ENTRIES PROVIDED:
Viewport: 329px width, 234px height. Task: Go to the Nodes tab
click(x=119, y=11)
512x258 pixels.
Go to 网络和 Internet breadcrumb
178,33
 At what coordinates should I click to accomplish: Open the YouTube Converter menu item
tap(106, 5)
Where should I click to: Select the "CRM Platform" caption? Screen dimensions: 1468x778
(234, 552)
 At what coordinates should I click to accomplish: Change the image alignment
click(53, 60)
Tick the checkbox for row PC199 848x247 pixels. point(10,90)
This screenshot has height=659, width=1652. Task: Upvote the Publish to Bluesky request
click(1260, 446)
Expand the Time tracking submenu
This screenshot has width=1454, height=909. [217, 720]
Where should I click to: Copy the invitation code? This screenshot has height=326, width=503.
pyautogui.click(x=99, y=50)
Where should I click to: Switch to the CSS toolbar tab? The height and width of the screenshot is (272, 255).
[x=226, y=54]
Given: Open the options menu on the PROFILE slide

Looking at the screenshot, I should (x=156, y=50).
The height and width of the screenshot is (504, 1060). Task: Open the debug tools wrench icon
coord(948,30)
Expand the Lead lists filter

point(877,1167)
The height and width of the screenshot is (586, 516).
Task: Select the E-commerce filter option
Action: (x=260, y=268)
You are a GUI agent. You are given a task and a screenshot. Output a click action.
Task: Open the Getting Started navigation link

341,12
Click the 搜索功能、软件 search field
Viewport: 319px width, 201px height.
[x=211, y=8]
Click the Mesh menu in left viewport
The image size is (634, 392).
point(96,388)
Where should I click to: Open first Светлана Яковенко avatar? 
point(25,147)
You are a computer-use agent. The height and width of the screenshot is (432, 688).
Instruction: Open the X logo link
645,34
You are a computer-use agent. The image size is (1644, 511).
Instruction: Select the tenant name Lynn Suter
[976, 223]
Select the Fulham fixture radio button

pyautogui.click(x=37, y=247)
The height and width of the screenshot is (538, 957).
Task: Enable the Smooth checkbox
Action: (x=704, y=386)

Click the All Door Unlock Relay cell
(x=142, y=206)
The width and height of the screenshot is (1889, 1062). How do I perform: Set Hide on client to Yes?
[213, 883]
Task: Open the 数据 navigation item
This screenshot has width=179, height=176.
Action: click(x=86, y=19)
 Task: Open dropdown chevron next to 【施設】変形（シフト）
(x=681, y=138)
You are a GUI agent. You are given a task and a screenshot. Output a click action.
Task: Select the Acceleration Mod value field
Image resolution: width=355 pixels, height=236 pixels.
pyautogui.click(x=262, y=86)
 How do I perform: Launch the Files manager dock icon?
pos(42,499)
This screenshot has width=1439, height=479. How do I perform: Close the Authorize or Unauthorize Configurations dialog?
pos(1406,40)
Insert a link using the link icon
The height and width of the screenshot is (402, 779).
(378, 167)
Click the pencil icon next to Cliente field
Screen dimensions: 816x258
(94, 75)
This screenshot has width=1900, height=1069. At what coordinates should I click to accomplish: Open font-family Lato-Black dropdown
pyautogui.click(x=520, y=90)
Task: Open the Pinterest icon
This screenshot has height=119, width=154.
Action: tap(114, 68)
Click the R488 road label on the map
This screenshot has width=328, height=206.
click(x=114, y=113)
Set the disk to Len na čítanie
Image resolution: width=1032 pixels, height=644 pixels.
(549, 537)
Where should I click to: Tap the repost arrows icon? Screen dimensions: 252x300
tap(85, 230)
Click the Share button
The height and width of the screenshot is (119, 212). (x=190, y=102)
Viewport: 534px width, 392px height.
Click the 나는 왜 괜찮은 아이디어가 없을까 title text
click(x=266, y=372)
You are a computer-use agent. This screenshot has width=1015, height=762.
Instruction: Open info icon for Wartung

WORK TO BE COMPLETED: Whenever a line holds "agent", it counts; state the total for the records and add nothing.

REPLY TO THE EXERCISE: 5